3) when incubated with D- and L-2CP, respectively. This suggesting, both
enzymes has different stereospecificity and molecular weight with D specific
dehalogenase migrated faster than L specific dehalogenase. There was no electrophoretic
mobility band pattern was located when gel incubated with 2,2DCP and distilled
water.
| Fig. 2: | Cell free extracts (0.8 mg mL-1) was incubated at (55°C) for the indicated periods in 0.1 mM Tris-acetate buffer pH 7.5. After incubation, the remaining activity was measured by standard assay methods using D-2CP and L-2CP as substrates |
DISCUSSION
Two kinds of putative dehalogenases have been studied from Pseudomonas sp. strain S3 and characterized. Both enzymes were inducible enzymes when D,L2CP was supplied as a carbon source in the growth medium. D-specific and L-specific dehalogenases act on both D- and L-isomers of 2-haloacids indiscriminately (Table 1, 2) and L-specific dehalogenase is thermostable enzyme which acts on only L-isomer of 2-haloacids. However, no dehalogenase enzyme was detected when cells grown in 20 mM lactate minimal medium in the presence of 2,2DCP suggesting that 2,2DCP was not substrate-inducer for both dehalogenases.
The Pseudomonas sp. strain S3, D-specific dehalogenase resembles DehD from Rhizobium sp. RC1 (Cairns et al., 1996) and HadD from Pseudomonas putida AJ1/23 (Smith et al., 1990) in substrate stereospecificity and optimum pH (strain S3 pH 9.5; Rhizobium sp. DehD, pH 9.1-10.5; Pseudomonas putida AJ1/23, pH 9.5 ).

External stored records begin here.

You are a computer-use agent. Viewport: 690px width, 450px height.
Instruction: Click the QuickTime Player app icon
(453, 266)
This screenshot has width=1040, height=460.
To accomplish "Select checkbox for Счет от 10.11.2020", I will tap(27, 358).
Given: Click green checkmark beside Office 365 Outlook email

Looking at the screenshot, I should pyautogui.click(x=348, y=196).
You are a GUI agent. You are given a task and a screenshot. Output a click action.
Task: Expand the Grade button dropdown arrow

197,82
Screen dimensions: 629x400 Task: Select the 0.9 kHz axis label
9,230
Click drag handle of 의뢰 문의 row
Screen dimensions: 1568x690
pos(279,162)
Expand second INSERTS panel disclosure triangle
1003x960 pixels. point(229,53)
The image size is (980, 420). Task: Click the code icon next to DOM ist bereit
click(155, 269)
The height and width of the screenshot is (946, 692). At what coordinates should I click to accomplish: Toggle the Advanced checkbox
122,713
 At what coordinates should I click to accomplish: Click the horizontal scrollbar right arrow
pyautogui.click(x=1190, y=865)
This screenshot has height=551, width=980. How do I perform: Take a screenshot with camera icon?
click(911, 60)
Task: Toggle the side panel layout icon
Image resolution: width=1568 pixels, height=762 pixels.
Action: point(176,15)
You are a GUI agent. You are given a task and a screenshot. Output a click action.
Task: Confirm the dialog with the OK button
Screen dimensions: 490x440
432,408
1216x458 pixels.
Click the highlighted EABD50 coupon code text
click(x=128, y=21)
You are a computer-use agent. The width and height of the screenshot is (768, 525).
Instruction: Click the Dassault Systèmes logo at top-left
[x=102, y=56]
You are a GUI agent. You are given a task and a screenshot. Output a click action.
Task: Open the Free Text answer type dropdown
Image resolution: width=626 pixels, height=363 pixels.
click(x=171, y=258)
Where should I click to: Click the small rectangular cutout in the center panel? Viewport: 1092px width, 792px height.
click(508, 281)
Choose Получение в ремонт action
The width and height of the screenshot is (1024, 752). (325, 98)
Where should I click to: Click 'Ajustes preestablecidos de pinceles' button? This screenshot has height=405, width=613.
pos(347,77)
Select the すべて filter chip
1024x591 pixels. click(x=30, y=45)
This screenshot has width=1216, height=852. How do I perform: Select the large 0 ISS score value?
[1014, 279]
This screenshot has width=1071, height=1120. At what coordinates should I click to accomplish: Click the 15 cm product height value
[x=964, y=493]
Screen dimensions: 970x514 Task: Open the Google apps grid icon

The Pseudomonas sp. strain S3, DehL, belongs to the L-family along with those reported by Goldman et al. (1968), Little Williams (1971), Motosugi et al. (1982), Tsang et al. (1988), Jones et al. (1992), Schneider et al. (1991), Van der Ploeg et al. (1991), Kawasaki et al. (1994), Murdiyatmo et al. (1992), Nardi-Dei et al. (1994) and Cairns et al. (1996). However, properties of current enzyme was not studied for their basic molecular weight.
In current investigation, a high thermostability, high temperature optimum
and strict specificity are characteristics of the Pseudomonas sp. strain
S3. This is the first example of a thermostable DehL isolated from paddy (rice)
field in Malaysia. DehL from previously reported Rhizobium sp. RC1 (Cairns
et al., 1996) is not thermostable upon heat treatment up to 60°C.
| Fig. 3: | Activity staining of non-denaturing polyacrylamide gel electrophoresis of a mixture of putatives D- and L-specific dehalogenases in cell free extracts (1.5 mg mL-1). Lane 1: Gel incubated with 50 mM D,L-2CP, Lane 2: Control reaction gel incubated with distilled water, Lane 3: Gel incubated with 50 mM D-2CP only, Lane 4: Gel incubated with 2,2DCP, Lane 5: Gel incubated with 50 mM L-2CP only, Lane 6: Control reaction incubated with distilled water |
Pseudomonas sp. strain S3 DehL efficiently catalyse the dehalogenation of not only short carbon chain for example haloacetates and it is also has low Km values with high specific activities. In addition, L-specific dehalogenase is very useful for degradation of toxic 2-haloalkanoic acids in an environment and production of D-2-hydroxyalkanoic acids which are useful as chiral synthons.
For future research the enzymes will be purified and their molecular weight/subunit structures will be determined. The primary and tertiary structures and site directed mutagenesis of both dehalogenases of Pseudomonas sp. strain S3 are also important for future study.
ACKNOWLEDGMENTS
We thank to Mrs. Fatin HS. for excellent technical assistance for manuscript preparation. This study was supported in part by Fundamental Research Grant Schemes 78181&78180, Ministry of Higher Education (MOHE) Malaysia.